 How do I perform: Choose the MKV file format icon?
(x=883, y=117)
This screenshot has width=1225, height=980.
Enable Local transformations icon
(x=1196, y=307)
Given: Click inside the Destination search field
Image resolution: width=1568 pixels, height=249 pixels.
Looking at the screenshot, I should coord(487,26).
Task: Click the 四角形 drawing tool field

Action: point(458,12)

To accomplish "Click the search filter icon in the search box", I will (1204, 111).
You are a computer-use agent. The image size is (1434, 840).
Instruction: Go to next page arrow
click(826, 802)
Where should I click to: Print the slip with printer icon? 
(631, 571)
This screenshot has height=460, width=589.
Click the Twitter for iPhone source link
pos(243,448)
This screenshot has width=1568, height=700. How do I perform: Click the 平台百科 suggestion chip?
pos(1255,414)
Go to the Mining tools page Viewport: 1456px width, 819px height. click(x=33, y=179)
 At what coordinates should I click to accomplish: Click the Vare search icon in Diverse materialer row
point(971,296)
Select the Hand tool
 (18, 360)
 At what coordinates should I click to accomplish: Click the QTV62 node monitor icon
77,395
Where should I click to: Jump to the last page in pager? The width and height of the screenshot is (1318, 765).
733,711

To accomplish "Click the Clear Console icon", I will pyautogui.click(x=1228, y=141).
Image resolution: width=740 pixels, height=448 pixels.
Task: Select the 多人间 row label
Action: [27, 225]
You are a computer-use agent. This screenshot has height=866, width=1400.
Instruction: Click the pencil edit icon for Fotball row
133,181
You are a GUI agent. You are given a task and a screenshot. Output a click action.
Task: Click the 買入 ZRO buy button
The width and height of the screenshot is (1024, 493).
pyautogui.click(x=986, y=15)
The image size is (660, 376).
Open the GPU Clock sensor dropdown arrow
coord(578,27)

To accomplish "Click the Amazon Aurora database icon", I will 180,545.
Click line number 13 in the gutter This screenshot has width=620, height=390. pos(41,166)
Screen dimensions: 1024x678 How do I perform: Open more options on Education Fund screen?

☆ ☆ ☆

=== Objectif énoncé ===
Transformez les entrées ci-dessus en une liste JSON de chaînes, avec une chaîne par ligne et sans les lignes vides.

=== Résultat obtenu ===
[
  " How do I perform: Choose the MKV file format icon?",
  "(x=883, y=117)",
  "This screenshot has width=1225, height=980.",
  "Enable Local transformations icon",
  "(x=1196, y=307)",
  "Given: Click inside the Destination search field",
  "Image resolution: width=1568 pixels, height=249 pixels.",
  "Looking at the screenshot, I should coord(487,26).",
  "Task: Click the 四角形 drawing tool field",
  "Action: point(458,12)",
  "To accomplish \"Click the search filter icon in the search box\", I will (1204, 111).",
  "You are a computer-use agent. The image size is (1434, 840).",
  "Instruction: Go to next page arrow",
  "click(826, 802)",
  "Where should I click to: Print the slip with printer icon? ",
  "(631, 571)",
  "This screenshot has height=460, width=589.",
  "Click the Twitter for iPhone source link",
  "pos(243,448)",
  "This screenshot has width=1568, height=700. How do I perform: Click the 平台百科 suggestion chip?",
  "pos(1255,414)",
  "Go to the Mining tools page Viewport: 1456px width, 819px height. click(x=33, y=179)",
  " At what coordinates should I click to accomplish: Click the Vare search icon in Diverse materialer row",
  "point(971,296)",
  "Select the Hand tool",
  " (18, 360)",
  " At what coordinates should I click to accomplish: Click the QTV62 node monitor icon",
  "77,395",
  "Where should I click to: Jump to the last page in pager? The width and height of the screenshot is (1318, 765).",
  "733,711",
  "To accomplish \"Click the Clear Console icon\", I will pyautogui.click(x=1228, y=141).",
  "Image resolution: width=740 pixels, height=448 pixels.",
  "Task: Select the 多人间 row label",
  "Action: [27, 225]",
  "You are a computer-use agent. This screenshot has height=866, width=1400.",
  "Instruction: Click the pencil edit icon for Fotball row",
  "133,181",
  "You are a GUI agent. You are given a task and a screenshot. Output a click action.",
  "Task: Click the 買入 ZRO buy button",
  "The width and height of the screenshot is (1024, 493).",
  "pyautogui.click(x=986, y=15)",
  "The image size is (660, 376).",
  "Open the GPU Clock sensor dropdown arrow",
  "coord(578,27)",
  "To accomplish \"Click the Amazon Aurora database icon\", I will 180,545.",
  "Click line number 13 in the gutter This screenshot has width=620, height=390. pos(41,166)",
  "Screen dimensions: 1024x678 How do I perform: Open more options on Education Fund screen?"
]